◆ PROBLEM TO SOLVE: Rewrite these lines with "Permanent Address" changed to "Mailing Address" and nothing else altered, and leave out the pictures.
## Begin
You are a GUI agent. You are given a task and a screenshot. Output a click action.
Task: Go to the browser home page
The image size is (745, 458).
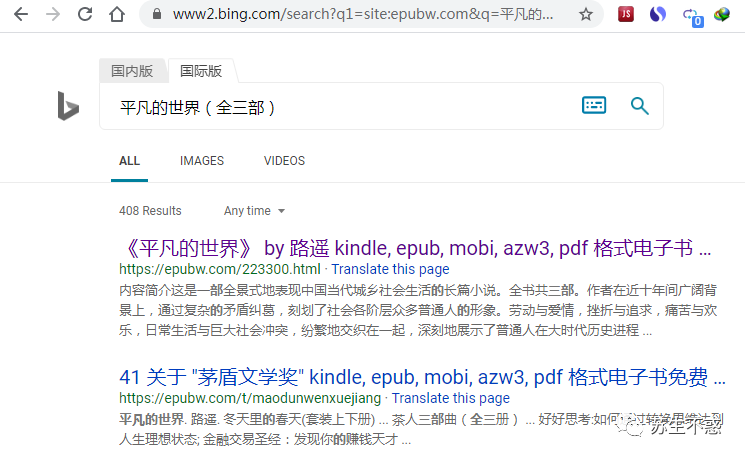tap(117, 14)
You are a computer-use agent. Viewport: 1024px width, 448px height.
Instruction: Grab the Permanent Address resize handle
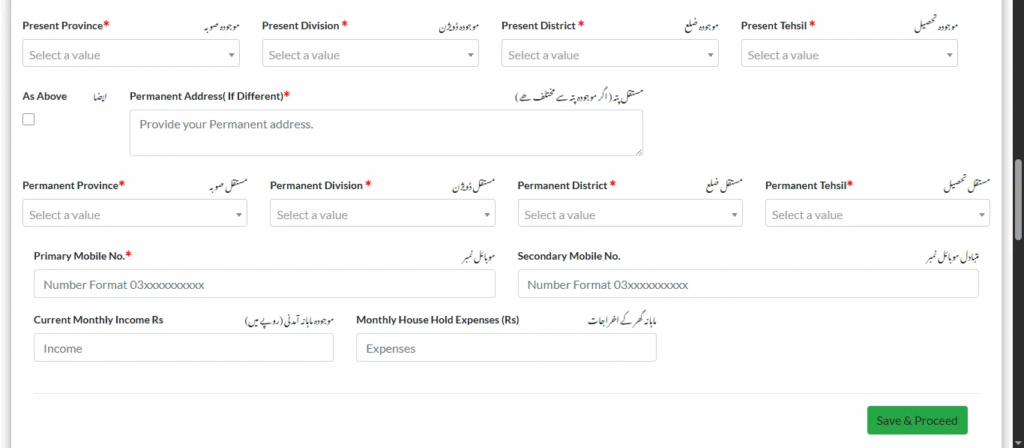coord(638,151)
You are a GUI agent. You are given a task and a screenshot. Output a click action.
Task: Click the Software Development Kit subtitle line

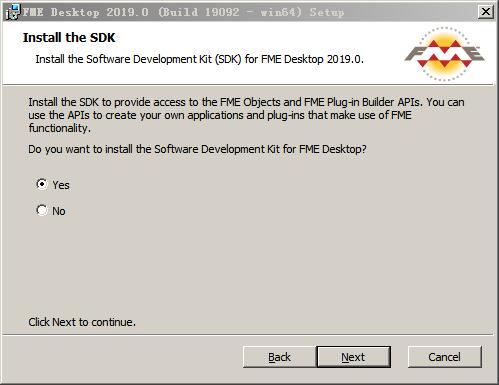(x=199, y=59)
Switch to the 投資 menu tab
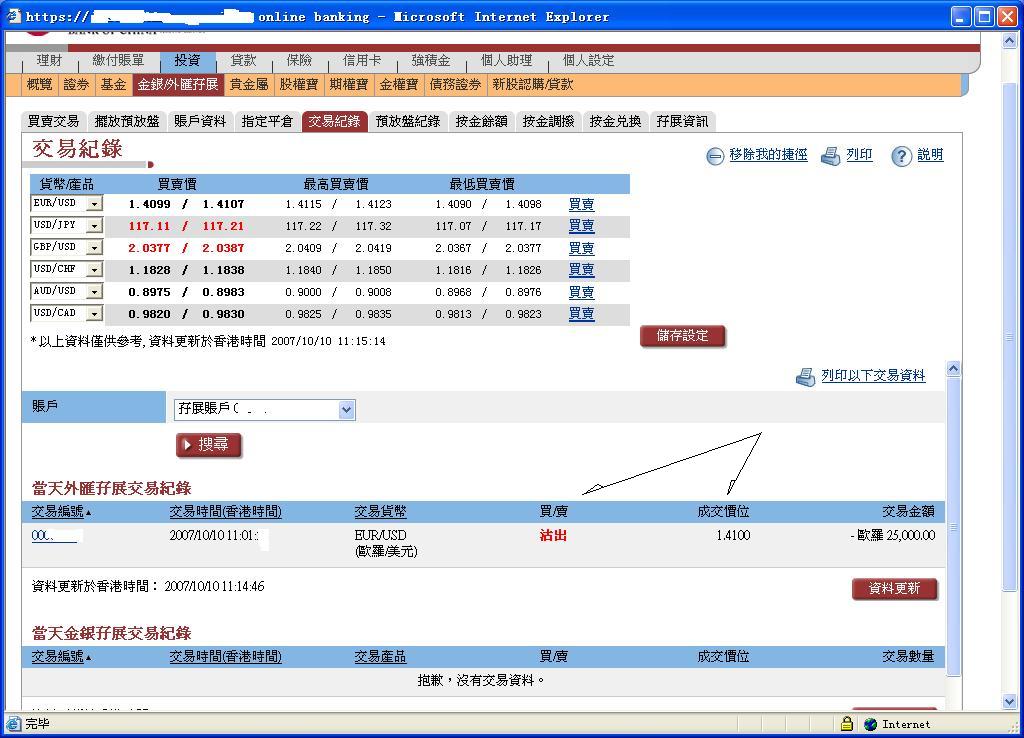This screenshot has height=738, width=1024. pyautogui.click(x=187, y=59)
## End
◆ CORRECT ANSWER:
You are a GUI agent. You are given a task and a screenshot. Output a click action.
Task: Go to the browser home page
The image size is (745, 458).
tap(117, 14)
You are a computer-use agent. Viewport: 1024px width, 448px height.
Instruction: Grab the Mailing Address resize handle
coord(638,151)
You are a GUI agent. You are given a task and a screenshot. Output a click action.
Task: Click the Software Development Kit subtitle line

(x=199, y=59)
Switch to the 投資 menu tab
This screenshot has height=738, width=1024. pyautogui.click(x=187, y=59)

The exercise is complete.